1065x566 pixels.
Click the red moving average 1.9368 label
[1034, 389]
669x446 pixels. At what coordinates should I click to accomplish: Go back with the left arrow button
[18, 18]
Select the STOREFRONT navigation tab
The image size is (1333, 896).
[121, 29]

────

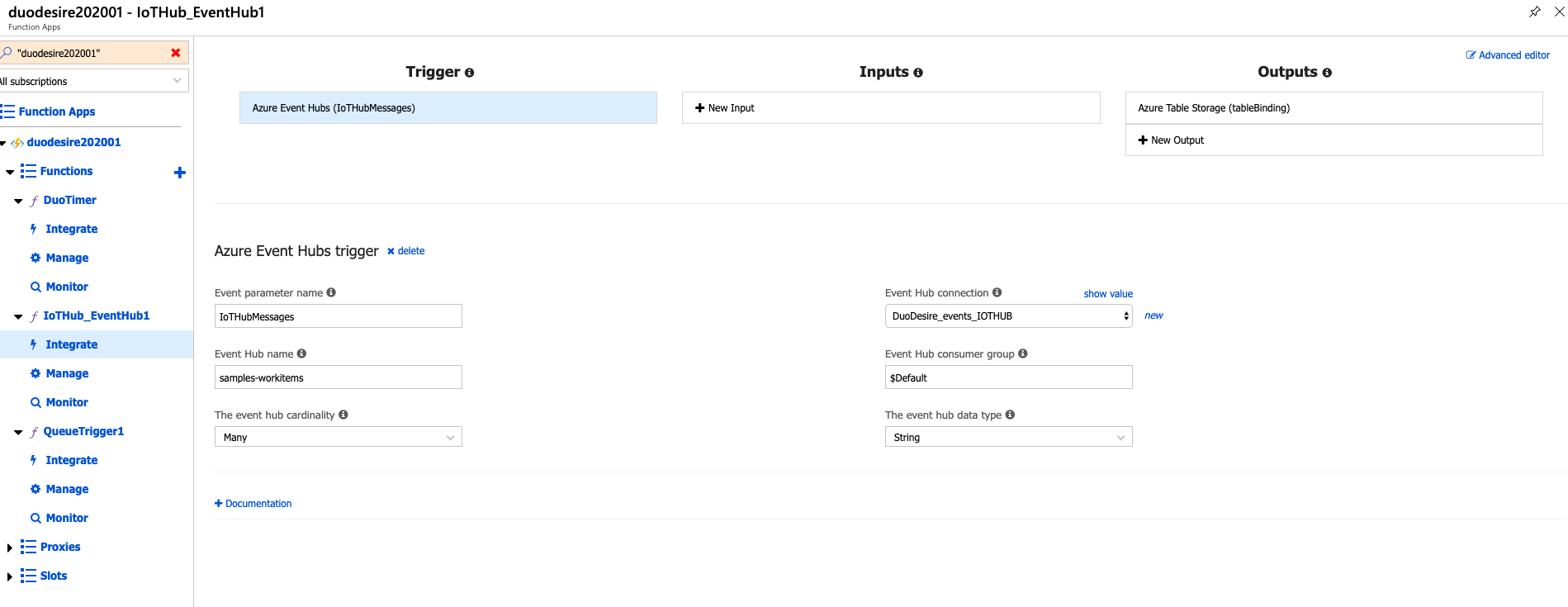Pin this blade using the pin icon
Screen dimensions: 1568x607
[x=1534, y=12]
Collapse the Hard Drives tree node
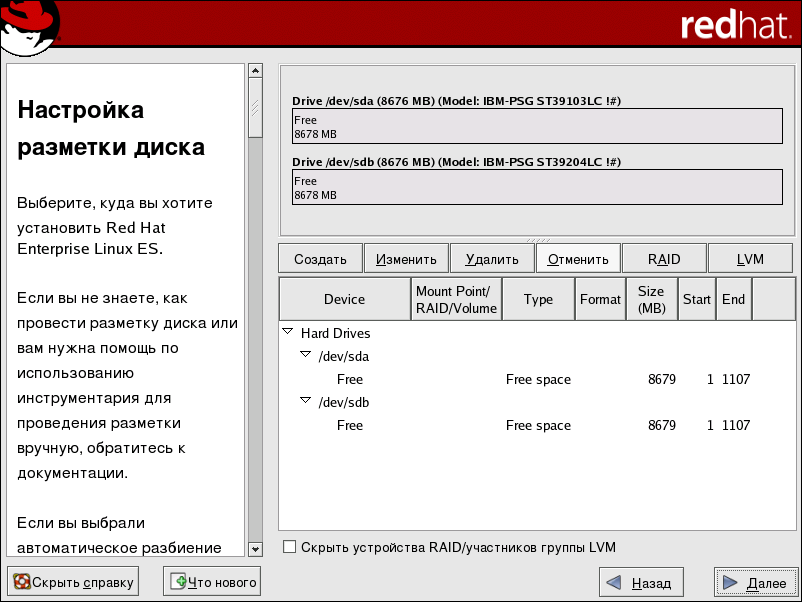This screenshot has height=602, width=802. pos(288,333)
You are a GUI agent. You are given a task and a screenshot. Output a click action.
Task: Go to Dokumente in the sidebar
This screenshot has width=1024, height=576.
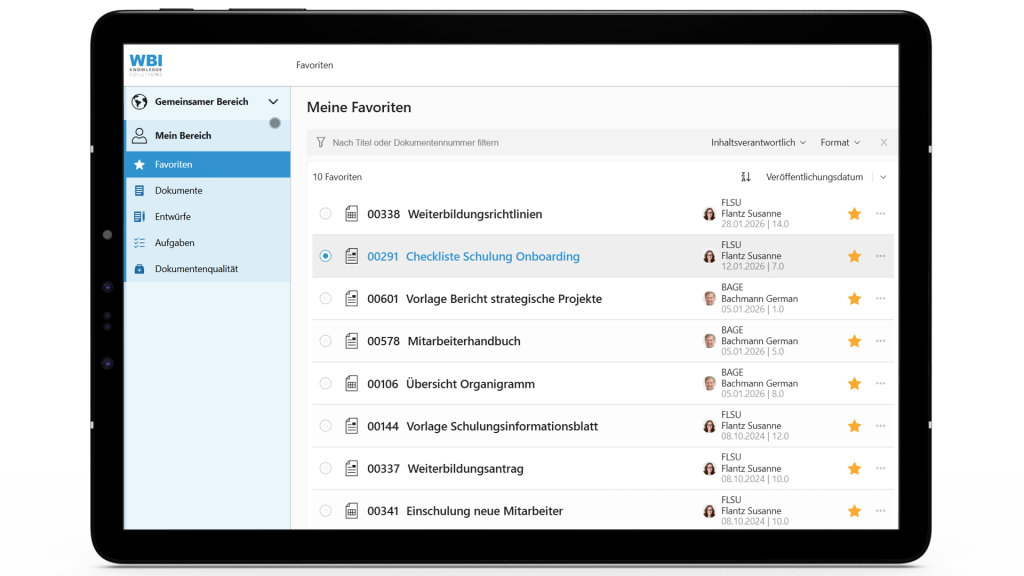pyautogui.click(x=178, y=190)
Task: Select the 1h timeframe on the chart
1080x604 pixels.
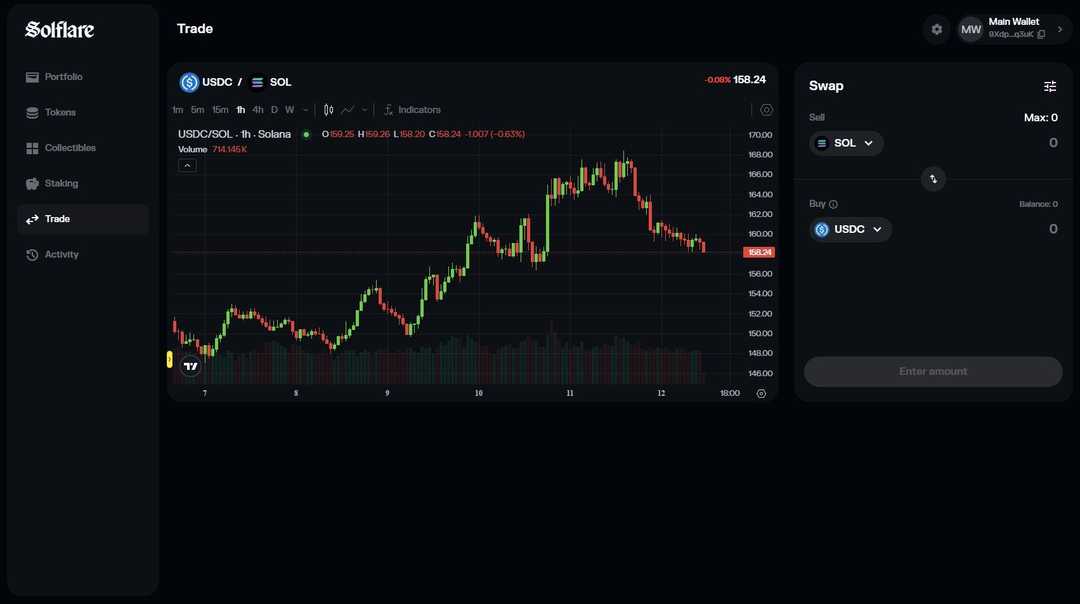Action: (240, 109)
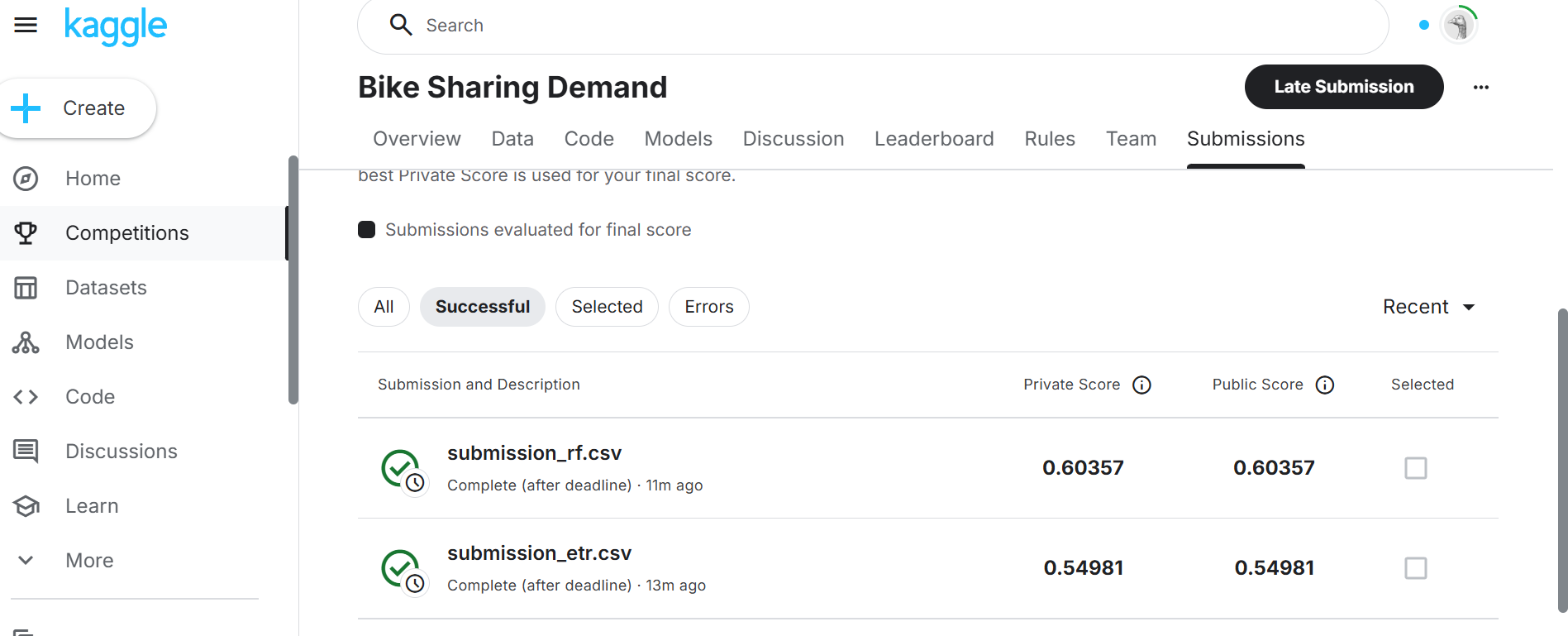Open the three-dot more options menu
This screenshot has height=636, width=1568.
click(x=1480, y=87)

────

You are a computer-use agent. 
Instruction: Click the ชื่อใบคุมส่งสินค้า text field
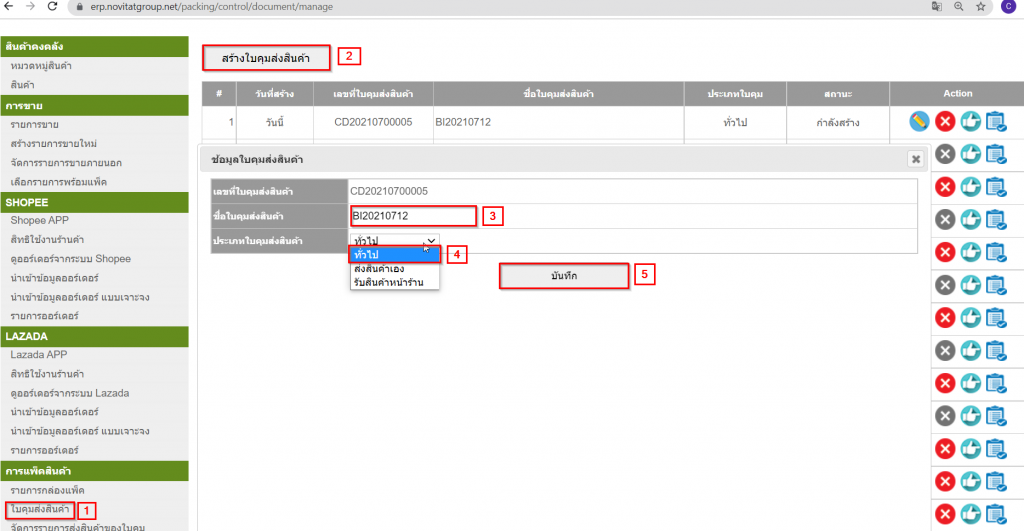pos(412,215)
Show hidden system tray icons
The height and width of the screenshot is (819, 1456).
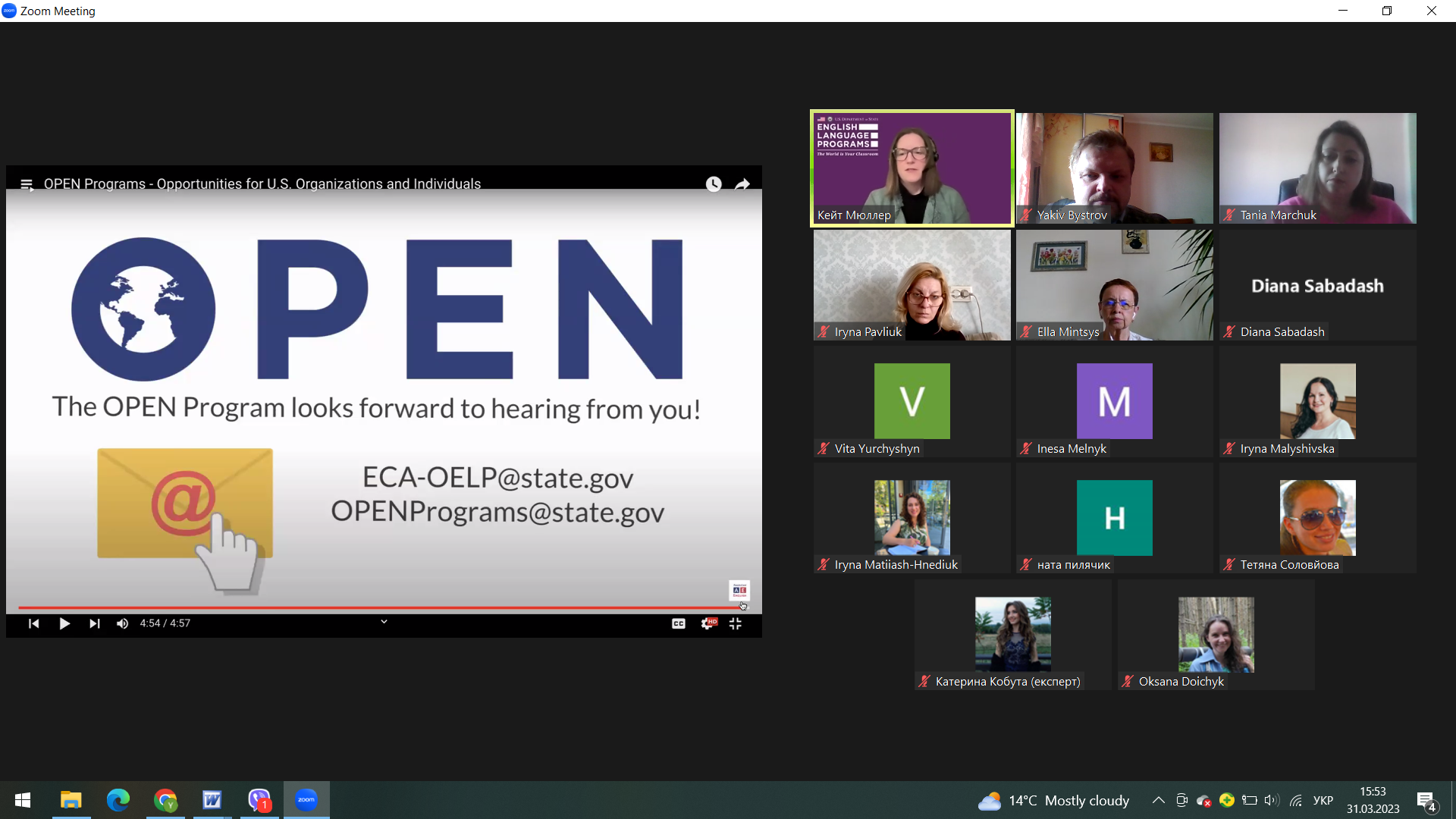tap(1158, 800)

────

**THE PROBLEM:** Output the listing as a numbered list with blank lines omitted, beginning at the line that contains "You are a GUI" and ending after the line that contains "click(x=1480, y=87)". Leave the pictures out of the answer.

**THE RESULT:**
1. You are a GUI agent. You are given a task and a screenshot. Output a click action.
2. Task: Go to Dokumente in the sidebar
3. This screenshot has width=1024, height=576.
4. pyautogui.click(x=178, y=190)
5. Task: Select the 1h timeframe on the chart
6. 1080x604 pixels.
7. Action: (240, 109)
8. Open the three-dot more options menu
9. This screenshot has height=636, width=1568.
10. click(x=1480, y=87)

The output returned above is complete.